While Julia made her jam Captain Polkington hoed; at least he did for a little while, then he gradually ceased and stood leaning upon his hoe, lost in unhappy thought. At last he moved, and, gathering the withering weeds that lay beside the path, carried them to an old basket which he had left beside the garden wall. With the weeds he picked up the torn fragments of card which Julia had dropped beside the doorstep; he let them fall into the basket with the other rubbish, but when he saw them gleaming white among the green they arrested his attention. For a moment he looked at them, then he carefully picked them out; he had some thought of appealing to Julia once more, or telling her that he had saved the man’s address for her and she had one last chance. He sat down on the wall; would it be any good to appeal? he asked himself despondently. Would anything be any good? Was not everything a failure? No one regarded him; Cross, the man whose card he held, had not even glanced in his direction when he went down the path. A miserable bargain-driving tradesman had passed him and paid no more attention to him than if he had been a gardener! Gillat, his own friend, did not regard him, thought nothing of his comforts; he was all for Julia; thought of nothing and no one else. As for Julia herself, she had not the slightest regard for him, no consideration, not even filial respect and obedience.
He looked gloomily before him for a little, then his eye fell on the white fragments he held, the address of the man who was anxious to buy the daffodil which Julia in her obstinate folly and selfish unreasonableness, would not sell. If it only were sold! He thought over all the good things that could then be done; they were the same as those excellent reasons that he had himself given a little while back. Some people might have said they were rather diverse and not all mutually inclusive, but no such idea troubled him; he was sure all could easily have been done if the daffodil were sold.
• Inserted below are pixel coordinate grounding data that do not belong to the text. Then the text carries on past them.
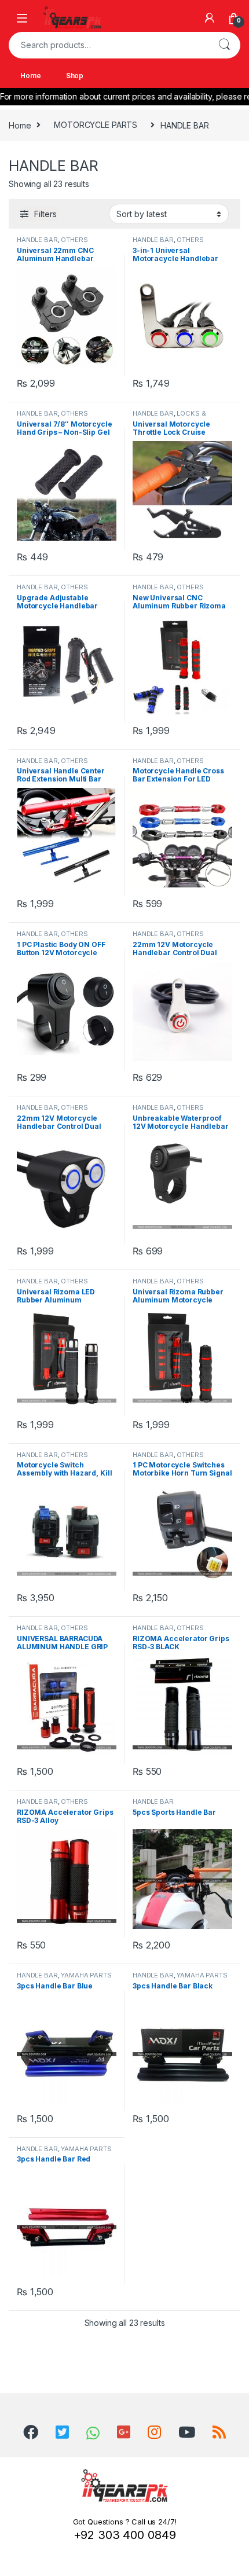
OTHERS (74, 240)
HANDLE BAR (37, 240)
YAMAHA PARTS (86, 1975)
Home (30, 75)
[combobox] (108, 45)
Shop (74, 75)
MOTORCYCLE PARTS (95, 125)
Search (224, 45)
He felt that he could have done it all quite well, he did not stop to think how—if he had had the handling of the money he could have been a benefactor to his whole family, especially Julia. It was hard that he should be prevented, bitterly hard; it had so often happened in his life that he had been prevented from doing what was good and useful by want of means and opportunity or the stupid obstinacy of other people. He grew more and more depressed as he sat on the wall thinking of these things and wondering if there were many men so useless, so unfortunate and misunderstood as he.